One thing I'm considering is eliminating the fillMasked function. The rasterizer, rather than calling a function each time it computes coverage for a chunk of pixels, would build a list of coverage masks for the entire tile. The program would then loop over that structure, filling in the tiles. This would allow caching many of the variables that currently need to be reloaded for each fillMasked call.  Coordinate conversions and address calculations that currently require a number of multiplies could be replaced with cheaper increments in the loop.

This would also potentially allow me to get better vector utilization by repacking 2x2 blocks from multiple partially covered 4x4 blocks.  This would require only 29,655 4x4 blocks (118,621 2x2 ÷ 4) blocks per frame, compared to 34,814 for the unpacked implementation, a 15% improvement. However, there is overhead for the packing calculations, which could cancel some or all of the gains.

It also seems like adding instructions that perform color channel packing and unpacking could also be useful.


  1. Since you are targeting a single FPGA architecture have you considered wave pipelining the ALU/FPU? I know this is a challenging goal but it could greatly increase the instruction throughput. Some things I have read indicate a speedup of 8-10x on integer units and probably similar for floating point units.

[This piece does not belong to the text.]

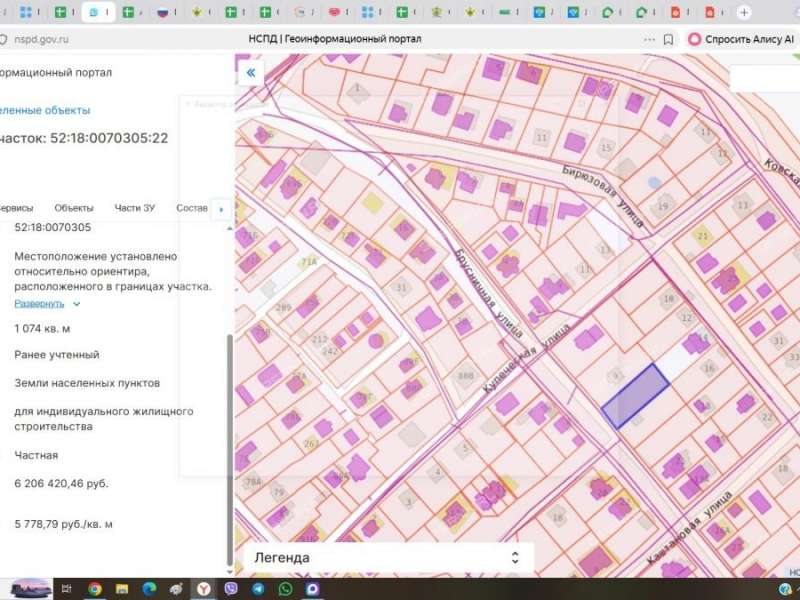Image resolution: width=800 pixels, height=600 pixels.
Task: Open the ⋯ actions icon beside the bookmark star
Action: [x=649, y=37]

    1. Interesting idea. I've generally tried to avoid technology specific optimizations; the FPGA board is just a useful test target. That said, the processor is fairly latency tolerant because of hardware multithreading. I suspect that might mitigate some of the performance advantages of these sorts of optimizations.

    2. Except that it both a throughput and latency optimization... basically there is a lot of temporal dead space around the registers in a normal pipeline that this would largely eliminate. This has some info on how it was done on an old XC4000 FPGA

    3. But throughput (in terms of number of instructions retired per cycle on average), in a pipeline like this, is a function of latency. I touch on that here:

    4. I'm not sure what your point is though? I didn't mean to imply that that was not the case.

      single cycle is roughly the worst case.
      multi cycle is better but still stalls
      multi cycle is best case minus state overhead (you can bypass removing most stalls and still have this overhead)
      wave pipeline is as near to best case as possible but sacrifices portability and operating voltage range to get there. Not to mention it just being plain harder to implement. Still it's a thought...

    5. I'm not sure I understand. Why is single cycle the worst case? Can you elaborate what you mean by 'state overhead'?